The Great Gildersleeve: A Date with Miss Del Rey / Breach of Promise / Dodging a Process Server
The Great Gildersleeve (1941--1957), initially written by Leonard Lewis Levinson, was one of broadcast history's earliest spin-off programs. Built around Throckmorton Philharmonic Gildersleeve, a character who had been a staple on the classic radio situation comedy Fibber McGee and Molly, first introduced on Oct. 3, 1939, ep. #216. The Great Gildersleeve enjoyed its greatest success in the 1940s. Actor Harold Peary played the character during its transition from the parent show into the spin-off and later in a quartet of feature films released at the height of the show's popularity.
On Fibber McGee and Molly, Peary's Gildersleeve was a pompous windbag who became a consistent McGee nemesis. You're a haa-aa-aa-aard man, McGee! became a Gildersleeve catchphrase. The character was given several conflicting first names on Fibber McGee and Molly, and on one episode his middle name was revealed as Philharmonic. Gildy admits as much at the end of Gildersleeve's Diary on the Fibber McGee and Molly series (Oct. 22, 1940).
He soon became so popular that Kraft Foods—looking primarily to promote its Parkay margarine spread — sponsored a new series with Peary's Gildersleeve as the central, slightly softened and slightly befuddled focus of a lively new family.
Premiering on August 31, 1941, The Great Gildersleeve moved the title character from the McGees' Wistful Vista to Summerfield, where Gildersleeve now oversaw his late brother-in-law's estate and took on the rearing of his orphaned niece and nephew, Marjorie (originally played by Lurene Tuttle and followed by Louise Erickson and Mary Lee Robb) and Leroy Forester (Walter Tetley). The household also included a cook named Birdie.

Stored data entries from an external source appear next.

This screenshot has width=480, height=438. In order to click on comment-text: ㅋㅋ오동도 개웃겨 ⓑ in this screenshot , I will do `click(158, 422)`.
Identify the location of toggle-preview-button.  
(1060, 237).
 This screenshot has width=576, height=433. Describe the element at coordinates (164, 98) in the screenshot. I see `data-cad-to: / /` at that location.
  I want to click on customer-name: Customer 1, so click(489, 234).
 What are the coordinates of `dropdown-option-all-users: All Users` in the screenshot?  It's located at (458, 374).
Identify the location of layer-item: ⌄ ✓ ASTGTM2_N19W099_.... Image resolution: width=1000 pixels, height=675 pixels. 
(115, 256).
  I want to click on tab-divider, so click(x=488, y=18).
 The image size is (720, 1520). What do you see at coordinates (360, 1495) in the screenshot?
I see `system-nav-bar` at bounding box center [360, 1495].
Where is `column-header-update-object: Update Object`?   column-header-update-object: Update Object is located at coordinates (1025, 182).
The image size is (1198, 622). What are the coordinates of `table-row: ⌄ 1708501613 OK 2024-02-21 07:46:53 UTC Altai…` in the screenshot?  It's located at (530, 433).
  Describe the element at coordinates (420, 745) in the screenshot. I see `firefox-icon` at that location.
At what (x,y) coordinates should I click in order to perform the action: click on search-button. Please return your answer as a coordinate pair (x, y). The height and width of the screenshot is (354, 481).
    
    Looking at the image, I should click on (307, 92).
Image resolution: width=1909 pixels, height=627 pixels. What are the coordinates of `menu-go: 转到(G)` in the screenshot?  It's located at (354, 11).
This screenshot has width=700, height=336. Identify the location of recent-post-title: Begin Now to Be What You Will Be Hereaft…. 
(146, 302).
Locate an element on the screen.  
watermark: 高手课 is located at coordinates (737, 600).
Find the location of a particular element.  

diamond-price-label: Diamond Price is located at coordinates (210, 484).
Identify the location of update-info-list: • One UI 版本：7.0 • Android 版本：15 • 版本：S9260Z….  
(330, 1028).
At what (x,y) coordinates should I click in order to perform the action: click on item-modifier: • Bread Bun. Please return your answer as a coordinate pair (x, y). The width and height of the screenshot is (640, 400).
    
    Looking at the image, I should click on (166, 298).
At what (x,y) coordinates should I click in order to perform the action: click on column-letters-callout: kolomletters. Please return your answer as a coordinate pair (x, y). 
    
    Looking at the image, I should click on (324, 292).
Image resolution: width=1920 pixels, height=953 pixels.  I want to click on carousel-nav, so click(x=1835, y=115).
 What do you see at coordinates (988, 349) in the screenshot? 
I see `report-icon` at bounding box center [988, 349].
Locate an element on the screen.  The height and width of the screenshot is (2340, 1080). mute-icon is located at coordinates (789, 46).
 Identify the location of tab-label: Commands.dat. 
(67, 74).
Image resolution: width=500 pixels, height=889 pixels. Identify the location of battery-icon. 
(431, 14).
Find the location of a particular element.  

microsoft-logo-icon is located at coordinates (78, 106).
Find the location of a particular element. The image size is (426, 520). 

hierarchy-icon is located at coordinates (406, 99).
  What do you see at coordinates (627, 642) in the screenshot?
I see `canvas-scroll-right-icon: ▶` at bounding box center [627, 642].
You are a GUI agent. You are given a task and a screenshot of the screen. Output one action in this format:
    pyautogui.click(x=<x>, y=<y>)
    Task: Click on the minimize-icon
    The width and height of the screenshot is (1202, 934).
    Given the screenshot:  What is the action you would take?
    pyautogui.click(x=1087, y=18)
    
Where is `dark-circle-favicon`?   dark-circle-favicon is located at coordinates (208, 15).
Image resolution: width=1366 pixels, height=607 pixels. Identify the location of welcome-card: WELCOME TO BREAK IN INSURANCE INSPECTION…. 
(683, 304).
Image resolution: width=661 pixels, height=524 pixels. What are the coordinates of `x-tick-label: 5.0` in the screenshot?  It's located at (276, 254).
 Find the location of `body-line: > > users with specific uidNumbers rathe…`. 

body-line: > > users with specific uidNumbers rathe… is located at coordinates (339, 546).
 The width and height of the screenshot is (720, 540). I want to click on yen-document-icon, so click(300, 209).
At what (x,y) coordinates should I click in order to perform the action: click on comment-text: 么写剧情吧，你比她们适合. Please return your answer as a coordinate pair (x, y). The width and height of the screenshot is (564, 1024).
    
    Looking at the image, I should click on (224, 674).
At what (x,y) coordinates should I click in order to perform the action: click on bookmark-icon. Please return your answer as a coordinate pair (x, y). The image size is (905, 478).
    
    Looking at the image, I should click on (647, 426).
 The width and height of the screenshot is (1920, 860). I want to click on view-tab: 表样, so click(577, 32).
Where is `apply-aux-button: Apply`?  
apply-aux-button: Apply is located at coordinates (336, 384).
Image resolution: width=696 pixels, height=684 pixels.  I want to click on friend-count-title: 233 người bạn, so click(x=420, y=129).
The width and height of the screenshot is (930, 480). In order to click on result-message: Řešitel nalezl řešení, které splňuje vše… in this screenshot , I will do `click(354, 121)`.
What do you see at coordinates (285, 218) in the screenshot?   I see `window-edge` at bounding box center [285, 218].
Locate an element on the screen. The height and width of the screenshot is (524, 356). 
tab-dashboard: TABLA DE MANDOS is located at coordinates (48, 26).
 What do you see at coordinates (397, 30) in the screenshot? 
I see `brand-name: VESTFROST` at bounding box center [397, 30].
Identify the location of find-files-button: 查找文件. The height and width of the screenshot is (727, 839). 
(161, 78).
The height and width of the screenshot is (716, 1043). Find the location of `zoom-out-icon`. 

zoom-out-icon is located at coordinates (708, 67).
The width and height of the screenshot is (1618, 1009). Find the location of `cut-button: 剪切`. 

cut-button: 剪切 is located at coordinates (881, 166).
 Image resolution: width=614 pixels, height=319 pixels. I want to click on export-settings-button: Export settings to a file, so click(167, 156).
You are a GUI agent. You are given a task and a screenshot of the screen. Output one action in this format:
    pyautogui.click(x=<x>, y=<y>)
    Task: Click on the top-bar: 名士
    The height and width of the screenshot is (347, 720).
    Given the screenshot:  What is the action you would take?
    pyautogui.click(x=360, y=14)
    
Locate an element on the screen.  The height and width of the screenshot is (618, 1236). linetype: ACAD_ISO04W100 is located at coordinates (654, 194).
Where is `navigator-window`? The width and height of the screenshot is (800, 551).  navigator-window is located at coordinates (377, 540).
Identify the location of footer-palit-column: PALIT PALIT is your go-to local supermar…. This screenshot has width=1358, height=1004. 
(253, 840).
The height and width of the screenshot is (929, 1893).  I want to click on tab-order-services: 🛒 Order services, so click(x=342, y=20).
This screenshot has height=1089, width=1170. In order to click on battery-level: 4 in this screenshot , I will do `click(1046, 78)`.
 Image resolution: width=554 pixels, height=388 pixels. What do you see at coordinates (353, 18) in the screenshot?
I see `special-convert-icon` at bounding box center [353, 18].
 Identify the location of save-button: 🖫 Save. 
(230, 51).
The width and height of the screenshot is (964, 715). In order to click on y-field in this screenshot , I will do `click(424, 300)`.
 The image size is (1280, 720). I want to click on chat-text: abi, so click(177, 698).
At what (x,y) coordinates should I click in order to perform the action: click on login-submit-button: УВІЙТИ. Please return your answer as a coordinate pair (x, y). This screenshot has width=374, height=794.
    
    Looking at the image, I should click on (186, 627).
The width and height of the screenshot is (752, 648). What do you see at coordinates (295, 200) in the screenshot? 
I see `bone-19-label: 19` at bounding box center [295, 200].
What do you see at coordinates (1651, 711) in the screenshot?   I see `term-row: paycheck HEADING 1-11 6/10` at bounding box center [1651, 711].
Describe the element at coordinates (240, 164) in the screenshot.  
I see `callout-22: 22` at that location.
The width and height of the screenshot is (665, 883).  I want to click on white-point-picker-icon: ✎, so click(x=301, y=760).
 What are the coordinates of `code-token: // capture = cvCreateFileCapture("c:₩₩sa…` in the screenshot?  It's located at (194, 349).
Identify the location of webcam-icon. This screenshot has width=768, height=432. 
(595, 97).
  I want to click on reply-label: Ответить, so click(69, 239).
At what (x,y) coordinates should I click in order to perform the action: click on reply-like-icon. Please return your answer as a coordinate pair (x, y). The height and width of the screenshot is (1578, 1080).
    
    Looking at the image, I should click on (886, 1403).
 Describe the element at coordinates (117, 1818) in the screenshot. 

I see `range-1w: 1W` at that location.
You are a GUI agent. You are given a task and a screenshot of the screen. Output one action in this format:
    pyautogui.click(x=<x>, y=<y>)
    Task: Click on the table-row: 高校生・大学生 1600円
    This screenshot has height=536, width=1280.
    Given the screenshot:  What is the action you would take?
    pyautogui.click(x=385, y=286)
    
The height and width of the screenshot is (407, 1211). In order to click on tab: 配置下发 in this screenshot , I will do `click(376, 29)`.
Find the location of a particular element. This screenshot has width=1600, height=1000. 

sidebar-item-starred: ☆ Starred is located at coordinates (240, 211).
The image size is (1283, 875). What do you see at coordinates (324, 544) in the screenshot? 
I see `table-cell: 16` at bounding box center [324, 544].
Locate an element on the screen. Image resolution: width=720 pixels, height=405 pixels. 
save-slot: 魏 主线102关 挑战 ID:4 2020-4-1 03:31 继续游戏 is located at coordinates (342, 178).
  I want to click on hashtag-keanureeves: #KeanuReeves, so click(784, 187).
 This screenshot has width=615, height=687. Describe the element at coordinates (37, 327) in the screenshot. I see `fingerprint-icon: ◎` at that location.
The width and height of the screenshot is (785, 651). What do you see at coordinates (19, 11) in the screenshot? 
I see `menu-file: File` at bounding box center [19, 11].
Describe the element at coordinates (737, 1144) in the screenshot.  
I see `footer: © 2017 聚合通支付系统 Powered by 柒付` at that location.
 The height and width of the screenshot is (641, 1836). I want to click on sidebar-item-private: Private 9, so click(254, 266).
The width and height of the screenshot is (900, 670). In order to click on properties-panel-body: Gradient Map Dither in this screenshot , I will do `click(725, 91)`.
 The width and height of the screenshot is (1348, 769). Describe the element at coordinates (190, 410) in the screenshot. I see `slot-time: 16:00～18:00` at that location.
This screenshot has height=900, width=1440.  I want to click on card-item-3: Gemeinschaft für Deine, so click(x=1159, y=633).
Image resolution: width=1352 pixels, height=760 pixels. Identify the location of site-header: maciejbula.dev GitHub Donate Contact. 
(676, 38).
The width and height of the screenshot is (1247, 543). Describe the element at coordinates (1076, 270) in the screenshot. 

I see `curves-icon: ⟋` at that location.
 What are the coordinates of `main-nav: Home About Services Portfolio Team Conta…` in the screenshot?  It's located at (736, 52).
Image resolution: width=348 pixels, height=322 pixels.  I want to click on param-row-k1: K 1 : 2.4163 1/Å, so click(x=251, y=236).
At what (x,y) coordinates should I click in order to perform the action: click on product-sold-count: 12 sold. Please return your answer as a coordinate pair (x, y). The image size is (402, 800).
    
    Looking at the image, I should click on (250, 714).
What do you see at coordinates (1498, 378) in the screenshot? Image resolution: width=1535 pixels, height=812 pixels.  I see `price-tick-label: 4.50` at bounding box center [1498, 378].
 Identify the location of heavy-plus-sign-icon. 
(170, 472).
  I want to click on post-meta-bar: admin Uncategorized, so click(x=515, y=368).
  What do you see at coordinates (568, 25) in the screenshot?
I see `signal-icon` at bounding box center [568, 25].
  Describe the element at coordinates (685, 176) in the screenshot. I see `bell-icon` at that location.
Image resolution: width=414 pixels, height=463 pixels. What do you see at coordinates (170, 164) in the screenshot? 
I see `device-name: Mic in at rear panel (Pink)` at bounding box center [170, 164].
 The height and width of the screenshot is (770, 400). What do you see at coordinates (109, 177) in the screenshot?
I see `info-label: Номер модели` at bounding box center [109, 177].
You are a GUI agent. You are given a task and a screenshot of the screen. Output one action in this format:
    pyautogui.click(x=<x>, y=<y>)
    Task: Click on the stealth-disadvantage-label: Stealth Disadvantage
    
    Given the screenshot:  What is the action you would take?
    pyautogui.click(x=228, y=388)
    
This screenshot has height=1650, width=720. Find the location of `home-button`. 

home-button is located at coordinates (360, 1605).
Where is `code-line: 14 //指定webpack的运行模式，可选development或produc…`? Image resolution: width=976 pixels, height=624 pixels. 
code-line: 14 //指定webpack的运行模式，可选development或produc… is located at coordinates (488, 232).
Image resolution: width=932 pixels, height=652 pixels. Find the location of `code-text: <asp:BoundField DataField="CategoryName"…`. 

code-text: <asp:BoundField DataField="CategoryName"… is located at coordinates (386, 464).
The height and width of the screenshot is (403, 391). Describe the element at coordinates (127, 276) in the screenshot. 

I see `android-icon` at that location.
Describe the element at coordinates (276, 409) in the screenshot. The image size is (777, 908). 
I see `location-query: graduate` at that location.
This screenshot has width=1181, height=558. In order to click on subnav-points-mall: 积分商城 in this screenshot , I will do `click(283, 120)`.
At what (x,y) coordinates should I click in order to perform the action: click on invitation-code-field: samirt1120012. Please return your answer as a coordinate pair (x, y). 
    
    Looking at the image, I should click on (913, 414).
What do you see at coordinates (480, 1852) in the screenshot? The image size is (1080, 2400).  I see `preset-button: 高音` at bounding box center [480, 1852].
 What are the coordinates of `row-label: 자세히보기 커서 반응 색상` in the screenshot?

Curiously, while Gildersleeve had occasionally spoken of his (never-present) wife in some Fibber episodes, in his own series the character was a confirmed bachelor.
In a striking forerunner to such later television hits as Bachelor Father and Family Affair, both of which are centered on well-to-do uncles taking in their deceased siblings' children, Gildersleeve was a bachelor raising two children while, at first, administering a girdle manufacturing company (If you want a better corset, of course, it's a Gildersleeve) and then for the bulk of the show's run, serving as Summerfield's water commissioner, between time with the ladies and nights with the boys. The Great Gildersleeve may have been the first broadcast show to be centered on a single parent balancing child-rearing, work, and a social life, done with taste and genuine wit, often at the expense of Gildersleeve's now slightly understated pomposity.
Many of the original episodes were co-written by John Whedon, father of Tom Whedon (who wrote The Golden Girls), and grandfather of Deadwood scripter Zack Whedon and Joss Whedon (creator of Buffy the Vampire Slayer, Firefly and Dr. Horrible's Sing-Along Blog).
The key to the show was Peary, whose booming voice and facility with moans, groans, laughs, shudders and inflection was as close to body language and facial suggestion as a voice could get. Peary was so effective, and Gildersleeve became so familiar a character, that he was referenced and satirized periodically in other comedies and in a few cartoons.